Action item:
Lines holding the string "button" are the ones to copy from this listing.

Data under study:
================================
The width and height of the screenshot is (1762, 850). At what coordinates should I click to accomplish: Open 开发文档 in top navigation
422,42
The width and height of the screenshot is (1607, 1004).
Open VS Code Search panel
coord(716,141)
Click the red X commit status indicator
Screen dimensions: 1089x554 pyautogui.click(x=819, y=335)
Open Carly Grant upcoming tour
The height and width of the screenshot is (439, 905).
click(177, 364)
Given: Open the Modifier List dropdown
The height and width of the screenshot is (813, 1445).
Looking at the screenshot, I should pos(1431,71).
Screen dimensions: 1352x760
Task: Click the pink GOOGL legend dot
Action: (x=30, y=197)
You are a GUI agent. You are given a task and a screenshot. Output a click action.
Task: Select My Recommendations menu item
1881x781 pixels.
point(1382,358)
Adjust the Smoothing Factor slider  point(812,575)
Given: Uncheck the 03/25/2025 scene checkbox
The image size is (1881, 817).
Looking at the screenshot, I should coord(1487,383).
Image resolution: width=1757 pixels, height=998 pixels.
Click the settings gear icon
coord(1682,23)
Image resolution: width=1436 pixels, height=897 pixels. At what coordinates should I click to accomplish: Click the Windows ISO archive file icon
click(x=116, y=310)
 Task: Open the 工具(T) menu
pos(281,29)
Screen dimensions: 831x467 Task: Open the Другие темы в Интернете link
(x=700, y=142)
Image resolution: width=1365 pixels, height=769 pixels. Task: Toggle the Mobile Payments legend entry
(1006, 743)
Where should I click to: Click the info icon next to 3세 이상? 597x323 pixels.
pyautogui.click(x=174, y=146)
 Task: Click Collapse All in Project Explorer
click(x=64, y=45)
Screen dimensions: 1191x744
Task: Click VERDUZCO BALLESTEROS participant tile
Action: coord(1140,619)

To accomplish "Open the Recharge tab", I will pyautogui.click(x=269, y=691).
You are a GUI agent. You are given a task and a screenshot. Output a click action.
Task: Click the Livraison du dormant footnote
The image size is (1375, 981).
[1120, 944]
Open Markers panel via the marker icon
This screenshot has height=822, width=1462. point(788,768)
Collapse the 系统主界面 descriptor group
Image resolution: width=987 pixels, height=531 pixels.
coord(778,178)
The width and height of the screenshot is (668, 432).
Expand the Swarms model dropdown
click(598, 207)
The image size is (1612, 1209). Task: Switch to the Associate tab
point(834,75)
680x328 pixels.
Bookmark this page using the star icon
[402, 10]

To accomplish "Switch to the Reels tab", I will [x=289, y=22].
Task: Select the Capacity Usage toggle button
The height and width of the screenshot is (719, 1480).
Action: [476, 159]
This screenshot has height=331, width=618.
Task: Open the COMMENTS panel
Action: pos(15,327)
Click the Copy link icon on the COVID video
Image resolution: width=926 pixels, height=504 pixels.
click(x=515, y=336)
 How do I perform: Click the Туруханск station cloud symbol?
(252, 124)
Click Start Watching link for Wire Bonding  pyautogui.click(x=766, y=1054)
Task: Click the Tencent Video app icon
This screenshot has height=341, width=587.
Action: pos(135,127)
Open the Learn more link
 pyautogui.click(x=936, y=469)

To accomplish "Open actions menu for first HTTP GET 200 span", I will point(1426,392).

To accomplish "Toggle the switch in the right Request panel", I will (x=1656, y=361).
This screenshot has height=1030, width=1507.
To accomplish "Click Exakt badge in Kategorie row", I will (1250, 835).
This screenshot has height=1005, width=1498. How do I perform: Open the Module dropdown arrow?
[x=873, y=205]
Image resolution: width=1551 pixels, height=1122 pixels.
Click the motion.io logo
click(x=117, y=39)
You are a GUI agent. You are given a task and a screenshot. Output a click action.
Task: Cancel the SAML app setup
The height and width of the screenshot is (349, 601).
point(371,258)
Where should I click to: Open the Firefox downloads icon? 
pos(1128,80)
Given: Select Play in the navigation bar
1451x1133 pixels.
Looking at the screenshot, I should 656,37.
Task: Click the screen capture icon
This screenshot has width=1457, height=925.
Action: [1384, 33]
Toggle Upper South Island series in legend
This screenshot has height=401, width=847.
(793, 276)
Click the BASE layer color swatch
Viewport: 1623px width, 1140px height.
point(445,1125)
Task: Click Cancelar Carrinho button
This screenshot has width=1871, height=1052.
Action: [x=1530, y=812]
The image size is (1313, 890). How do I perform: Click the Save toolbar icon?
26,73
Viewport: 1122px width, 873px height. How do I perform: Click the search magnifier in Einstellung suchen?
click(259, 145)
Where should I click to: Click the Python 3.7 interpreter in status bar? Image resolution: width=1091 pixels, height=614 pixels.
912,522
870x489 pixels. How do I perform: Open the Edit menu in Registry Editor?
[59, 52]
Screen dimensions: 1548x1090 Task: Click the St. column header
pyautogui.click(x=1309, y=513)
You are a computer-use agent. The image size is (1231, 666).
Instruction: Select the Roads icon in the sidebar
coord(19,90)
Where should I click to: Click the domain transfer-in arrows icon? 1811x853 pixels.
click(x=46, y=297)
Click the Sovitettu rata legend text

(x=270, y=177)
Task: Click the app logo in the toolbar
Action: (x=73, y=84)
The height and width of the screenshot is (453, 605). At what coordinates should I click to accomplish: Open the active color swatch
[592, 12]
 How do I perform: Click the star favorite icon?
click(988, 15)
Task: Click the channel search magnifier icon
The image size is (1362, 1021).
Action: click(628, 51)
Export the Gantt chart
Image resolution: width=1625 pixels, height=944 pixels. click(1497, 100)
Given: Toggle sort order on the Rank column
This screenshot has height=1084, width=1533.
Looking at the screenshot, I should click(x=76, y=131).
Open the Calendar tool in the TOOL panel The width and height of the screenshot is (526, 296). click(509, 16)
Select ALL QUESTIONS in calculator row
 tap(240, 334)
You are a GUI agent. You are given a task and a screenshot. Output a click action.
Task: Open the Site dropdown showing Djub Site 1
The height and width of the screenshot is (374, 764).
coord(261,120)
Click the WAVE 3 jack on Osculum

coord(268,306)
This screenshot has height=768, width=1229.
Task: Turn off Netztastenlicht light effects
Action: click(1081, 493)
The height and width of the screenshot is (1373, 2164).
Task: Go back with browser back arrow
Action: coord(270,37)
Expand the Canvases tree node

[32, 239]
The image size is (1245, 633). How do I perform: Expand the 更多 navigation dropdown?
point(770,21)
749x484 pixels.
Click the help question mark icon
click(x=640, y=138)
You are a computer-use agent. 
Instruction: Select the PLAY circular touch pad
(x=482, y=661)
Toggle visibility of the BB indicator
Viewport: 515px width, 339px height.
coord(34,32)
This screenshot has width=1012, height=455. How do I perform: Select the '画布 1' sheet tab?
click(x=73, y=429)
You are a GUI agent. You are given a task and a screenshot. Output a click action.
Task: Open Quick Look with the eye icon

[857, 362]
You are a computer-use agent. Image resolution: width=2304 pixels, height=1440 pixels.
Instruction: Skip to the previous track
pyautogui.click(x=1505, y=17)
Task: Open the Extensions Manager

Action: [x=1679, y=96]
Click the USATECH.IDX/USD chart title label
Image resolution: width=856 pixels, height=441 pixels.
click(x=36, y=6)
================================
Task answer:
Task: Select the Capacity Usage toggle button
Task: Click Cancelar Carrinho button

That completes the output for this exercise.